The SMD Medical Toolkit was designed around the SMD invention in close collaboration with the inventor and researcher Pernilla Abrahamsson, and surgeons and nurses at Norrland's University Hospital in Umeå.

SMD is a patented invention that is used to measure local metabolic changes in special tissues by adhering a catheter onto a specific organ that needs to be closely monitored by medical personnel during and after open surgery.

The Medical Toolkit consists of a package design, tubes, connectors, introducers and a pump. Key users include surgeons, operation room and intensive-care nurses, and, most importantly, patients. The Medical Toolkit streamlines the number of procedures that needs to be carried out during the surgery and monitoring phases. By doing so, the design reduces the risk of contamination, medical error and workload while increasing monitoring time.

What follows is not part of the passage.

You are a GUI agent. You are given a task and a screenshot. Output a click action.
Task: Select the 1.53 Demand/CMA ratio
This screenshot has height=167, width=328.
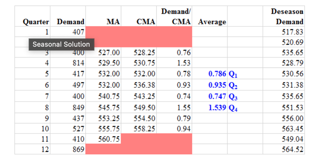coord(184,63)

The package design of the Medical Toolkit protects the SMD catheter, which is the most critical and valuable element, from damage during shipping. The layering of the package also works with industry standards for the inside sterile zone and the outside non-sterile zone. During surgery, the non-sterile-nurse peels the cap and presents the inside-sterile-zone to the sterile nurse. The sterile nurse takes out the inside sterile zone and presents it to the surgeon. The orientation of the catheter helps the surgeon pick the end tip of the catheter.

Patients typically can't go into MRI or CT machines with a pump because of the pump's electrical components. The pump in the Medical Toolkit has no electrical components, so it can be safely used during MRI and CT scans. There are two pumps in the kit: big and small. The big pump is for stationary use, whereas the small pump makes the mobilization of the patient easier. The container of the pumps is elastomeric, which means that the perfusion fluid comes prefilled in a balloon tube that is put inside the pump. This way the syringe refill, which involves multiple steps, is avoided. This reduction in the number of steps not only saves time but also prevents potential medical errors.

Besides John and Cenk another APD student Dogan Sekercioglu (Turkey)won an award with a personal project.

This year's wins improved Umeå University's ranking from a 4th to a 3rd position on iF's ranking list of the most awarding wining design schools in the world.